After a successful course offering in the spring, West Virginia University is again offering students an opportunity this fall to learn how to be an antiracist and what that means as a concept.
The course, “How to Be an Antiracist,” challenges students to examine ways that racism influences their lives and thoughts and identifies ways to practice antiracism at WVU.
“I believe that this class is not only a very important space for any university to have on campus, but also is a space that makes me feel safer,” said Wren King, an anthropology student in the class. “Antiracism is something that all of us need to embrace if we are going to heal and grow in the coming decades. I recommend this class to everyone I talk to.”
This course follows a book club format, and students read through Ibram X. Kendi’s How to be Antiracist and work through Kendi’s companion book, Be Antiracist: A Journal for Awareness, Reflection, and Action. Some instructors use other materials, as well.

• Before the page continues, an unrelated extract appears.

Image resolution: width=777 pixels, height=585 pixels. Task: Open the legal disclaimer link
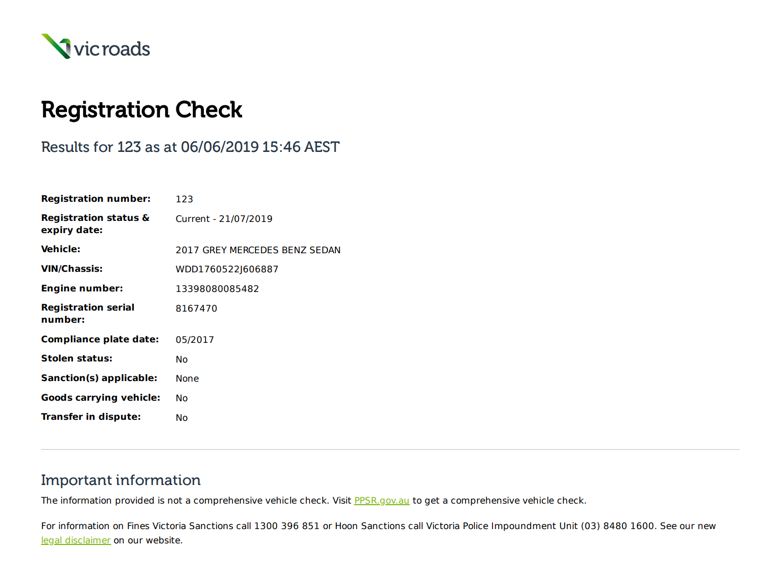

“In terms of health, the pandemic has really brought to light the structural, cultural, and policy-related aspects of our country that result in racial health disparities,” said Dr. Rachael Woldoff, a sociology professor who teaches a section of this course with Dr. Heather Washington. “To paraphrase Kendi, antiracism is an active effort and choice to personally, and even professionally, commit to bringing about change by identifying, describing, and dismantling racism and racist policies.”
Daniel Brewster, another instructor of this course, said, “To understand race, ethnicity, gender, sexuality, socioeconomic class, and the intersections of inequity will make someone a better medical professional. A course like being antiracist enables a medical professional to better understand the history of colorism, biological racism, cultural racism, body racism, gender, and sexuality racism.”
In the fall, students will gain a unique experience to join other students and instructors to read and learn from Kendi’s text. Students will learn about the ways in which ideas about race and racism in the United States affect all people. The goal of this course through discussion is to practice antiracism and talk through ways to bring antiracist action into our daily lives.
“There are a multitude of examples of racism in medicine, some even tied to this global pandemic that currently exists,” said Brewster. “At the foundation is a society that makes Black, Indigenous and people of color (BIPOC) less healthy, that perpetuates a disparity of medical coverage based on race and ethnicity, as well as biases by healthcare workers against the BIPOC community. There needs to be reform in the medical education and training system, and it should include the teaching of antiracist curriculum.”
Woldoff added, “Those entering the field of health care may not know the ways in which institutional racial injustices lead to health disparities and then further exacerbate them. Our class can be used to highlight the many ways that health inequities are tied to racism. Sometimes we discuss the American fear, neglect, and stigmatizing of Black bodies. Other times, we may discuss health care and insurance disparities.”
Health Sciences students who are interested in taking this course may enroll for fall 2021. This one-credit course is being offered in five sections:
- Section 001 – Tuesdays 5:30PM-6:20PM / EIE G26 / CRN 88297
- Section 002 – Tuesdays 7:00PM-7:50PM / EIE G26 / CRN 88298
- Section 003 – Mondays 5:30PM-6:20PM / EIE G26/ CRN 88299
- Section 400 – Wednesdays 4:00PM-5:40PM / ESB 215 / CRN 88300 – 8-week course Ends 10/06/21
- Section 401 –Wednesdays 4:00PM-5:40PM / ESB 215 / CRN 88301 – 8-week course Starts 10/11/21.